How we can decide what size of cluster we need ? Can you explain briefly. How we can master in understanding spark-ui ? Can you explain you interview process in Microsoft for data engineer role ?

Mentors Answer

Answered By Mentor Anuj Jaiswal

Key Factors for Cluster Sizing:

1. Data Volume: Assess the total data to be processed hourly - in our case, a whopping 1 terabyte!

2. Task Complexity: Consider the complexity of ETL tasks to determine the required computational power.

3. Memory Requirements: Evaluate the memory needs of your Spark jobs for efficient processing.

4. Parallelism: Adjust the number of executors and cores per executor based on parallelism needs.

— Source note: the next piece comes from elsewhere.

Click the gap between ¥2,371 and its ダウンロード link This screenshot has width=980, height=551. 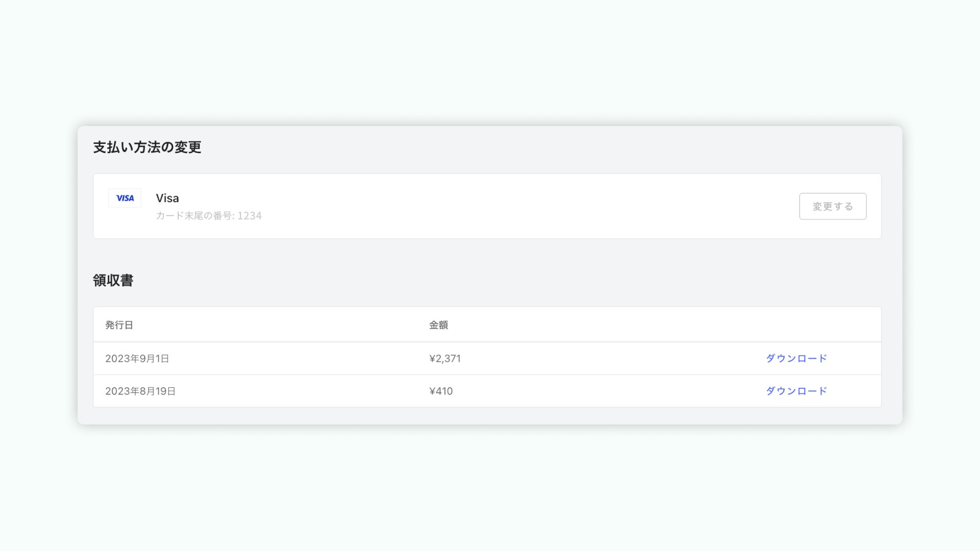(x=613, y=359)
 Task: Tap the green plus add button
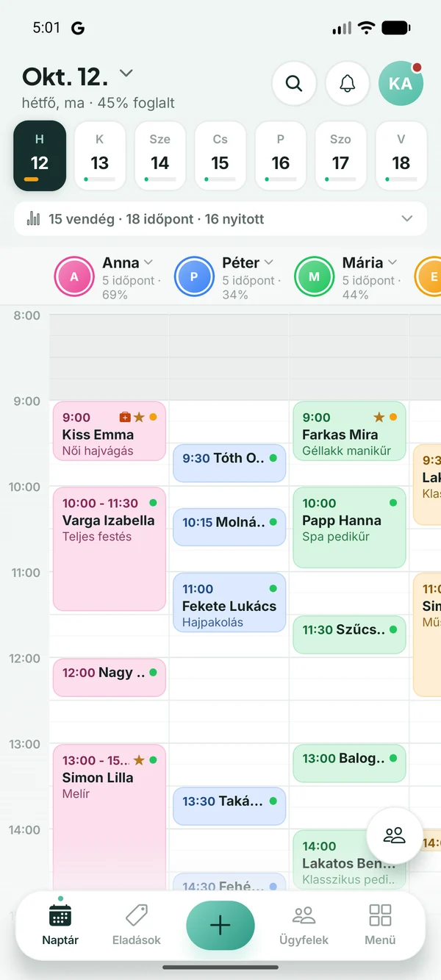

Step-by-Step Cluster Sizing Calculation:


1. Determine Executors: Divide the total data by the preferred executor memory to find the number of executors. Adjust for overhead and available resources.


Example: (1TB / 32GB (executor memory)) = 31.25 executors (round up to ensure sufficient resources).

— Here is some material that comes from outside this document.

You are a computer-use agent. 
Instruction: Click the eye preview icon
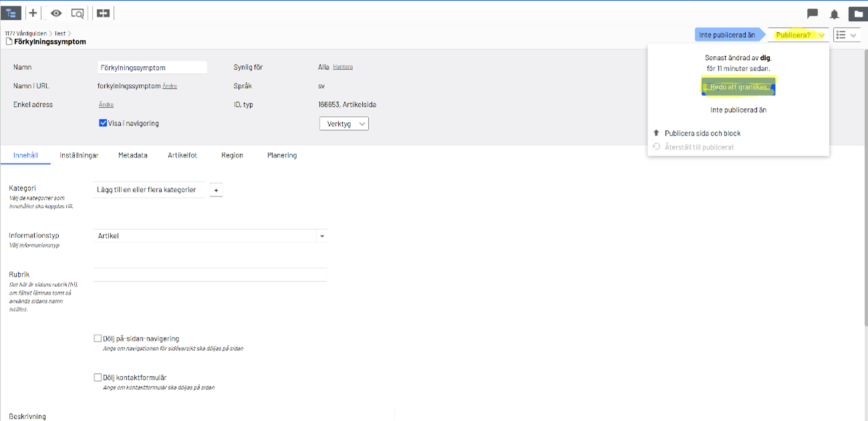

2. Calculate Cores per Executor: Consider the task parallelism requirement and divide the total available cores accordingly.

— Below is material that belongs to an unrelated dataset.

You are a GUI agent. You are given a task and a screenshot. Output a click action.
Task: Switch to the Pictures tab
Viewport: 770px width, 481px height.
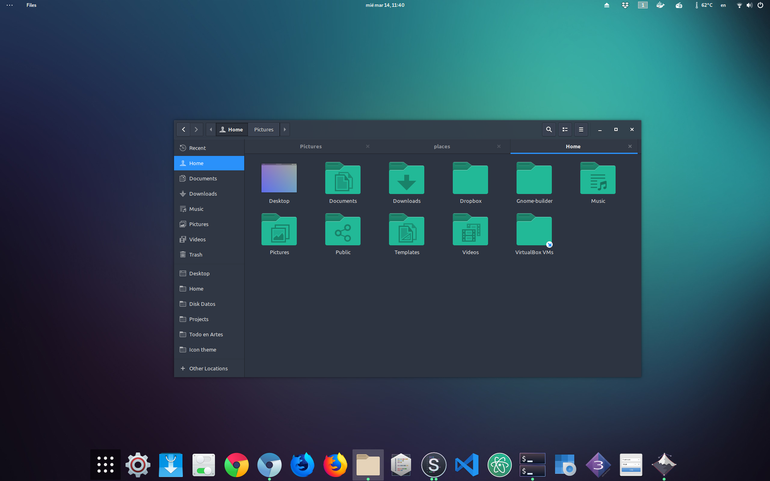click(310, 146)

Example: If 100 cores are available, \(100 cores / 31 executors\) = ~3 cores per executor.


3. Memory Overhead: Allow for memory overhead for non-executor JVM processes.


Example: Reserve 10% for overhead, so (32GB + 10%) = 35.2GB per executor.


4. Parallelism Adjustment: Fine-tune the configuration based on Spark job characteristics and required parallelism.


Example: Adjust cores per executor or executor count based on the nature of ETL tasks.


5. Testing and Optimization: Validate the chosen configuration with sample data to ensure efficiency. Tweak parameters based on job performance



When it comes to spark UI, you should be able to look at the stages and tasks which are running. Input /output shuffle data size, time takena by tasks are uniformly distributed or not.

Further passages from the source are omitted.